The skin over the udder is thin, strongly pigmented, and sparsely haired; it is supplied with many sweat and sebaceous glands and usually glistens. The teat is small and cylindrical, except in the lactating mare, in which it is both larger and more conical. Two (or three) openings perforate the apex; each leads through a short papillary duct to a small lactiferous sinus spread between the teat and gland mass and associated with an independent set of lactiferous ducts (Figure 22–26, A-C). The tissues of the individual glands of each side interdigitate, and it is impossible to demonstrate their independence on dissection. Although much less developed, the suspensory apparatus resembles that of the cow’s udder and combines medial elastic and lateral fibrous ligaments, which together encapsulate the udder and supply the lamellae that support the parenchyma. The medial ligaments provide a cleavage plane between the apposed surfaces of the udder halves.

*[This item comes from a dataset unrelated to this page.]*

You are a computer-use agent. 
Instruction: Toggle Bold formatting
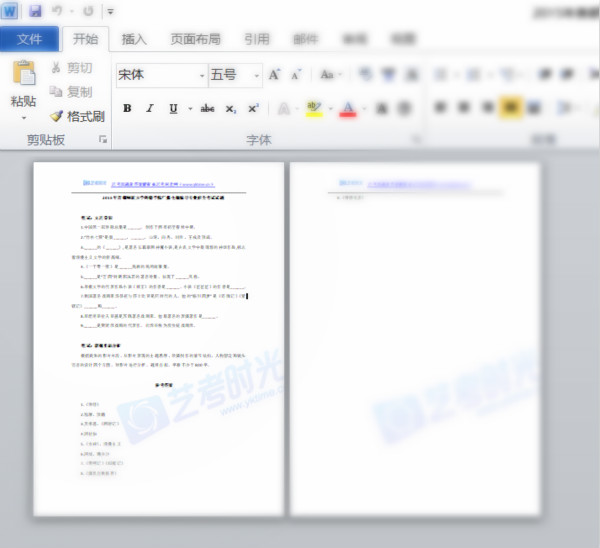(127, 108)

Figure 22–26 A, A sagittal section of the udder demonstrating the construction of the teat and the location of the lactiferous sinus. B, C, Transected teats showing internal division.
The blood supply comes from the external pudendal artery, and the principal venous return is by the corresponding vein, which does not follow the usual course through the inguinal canal (p. 550). As in the cow, a subcutaneous venous connection with a superficial vein of the thoracic wall develops as an alternative drainage route during the first pregnancy. Lymph drains to the mammary (superficial inguinal) nodes. The cutaneous innervation is divided between the nerves of the flank and a descending (mammary) branch of the pudendal nerve; the contributing spinal nerves are thus those of cord segments L2–4 and S2–4 (Figure 22–27). The substance of the gland is supplied by the genitofemoral nerve (L3–4). The glands develop rapidly during the second half of the first pregnancy and commence secretion before birth. Sebaceous secretion, epithelial debris, and possibly colostrum that escape through the teat openings during the last days of pregnancy dry to give the apex a waxy covering, which is a useful indication that parturition impends.
Figure 22–27 Ventral view of sacrum and caudal lumbar vertebrae with emerging ventral rami forming the lumbosacral plexus.
1, Femoral n., 2, obturator n., 3, cranial gluteal n. 4, sciatic n. 5, caudal cutaneous femoral n. 6, caudal gluteal n. 7, pudendal n. 8, pelvic n. 9, caudal rectal n. 10, continuation of sympathic cord.